Zwischen zwei Autos gedrängelt
Zwischen zwei Autos gedrängelt
Rastatt (red) - Zwei Verletzte und ein Sachschaden von etwa 10.000 Euro sind die Folgen eines Auffahrunfalls, der sich am Dienstagabend auf der A5 in Höhe der Ausfahrt Rastatt Nord ereignet hat. Dabei hat sich ein Autofahrer mit überhöhter Geschwindigkeit zwischen zwei stehende Pkw gedrängelt.
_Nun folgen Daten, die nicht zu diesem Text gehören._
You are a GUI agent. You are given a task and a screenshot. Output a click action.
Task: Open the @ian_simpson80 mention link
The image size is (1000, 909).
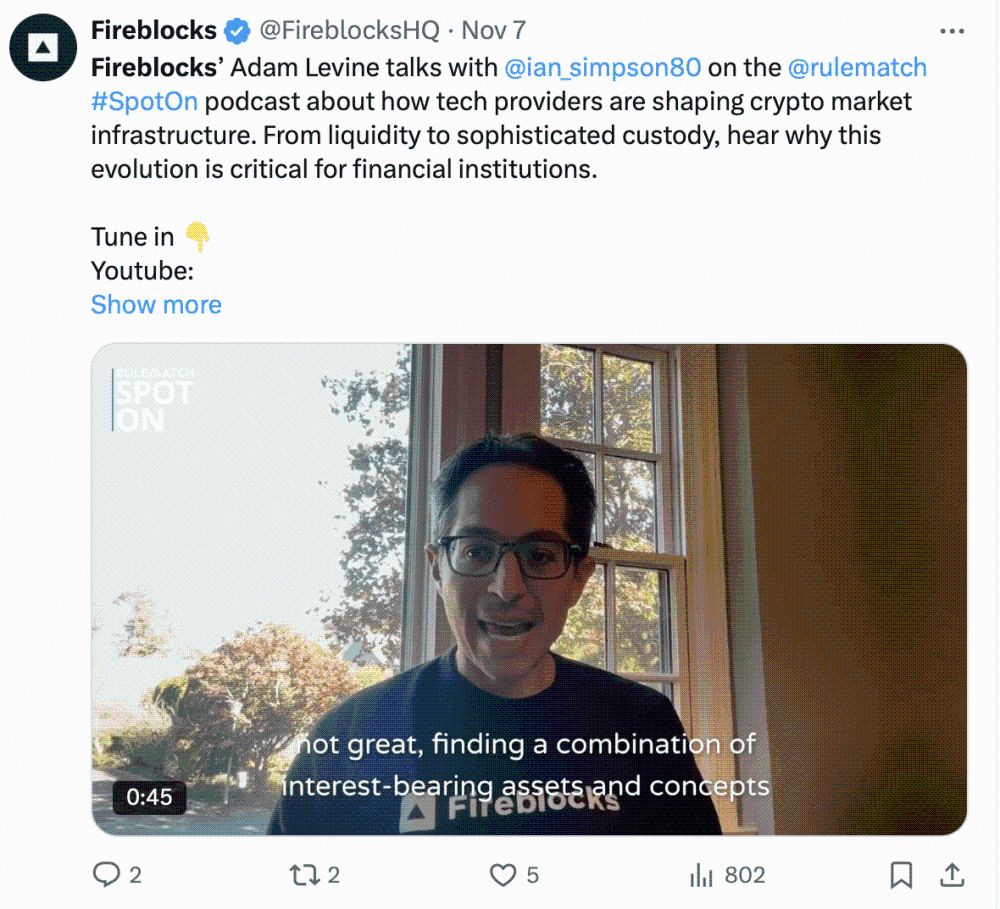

Wie die Polizei mitteilt, wollten eine 19-jährige Ford-Fahrerin und ein 20-jähriger BMW-Fahrer gegen 17.15 Uhr die Ausfahrt Rastatt Nord benutzen und mussten verkehrsbedingt auf dem Verzögerungsstreifen warten. Ein 22-jähriger Ford-Fahrer bemerkte die Verkehrssituation zu spät und fuhr mit überhöhter Geschwindigkeit und mit zu geringem Abstand zwischen die beiden Fahrzeuge. Trotz einer Vollbremsung konnte er die Kollusion nicht mehr verhindern, bei der alle drei Fahrzeuge beschädigt wurden, heißt es in der Pressemitteilung der Polizei.

Das Fahrzeug des Unfallverursachers war nach dem Zusammenprall nicht mehr fahrbereit und musste abgeschleppt werden. Die Autobahnpolizei hat die Ermittlungen aufgenommen.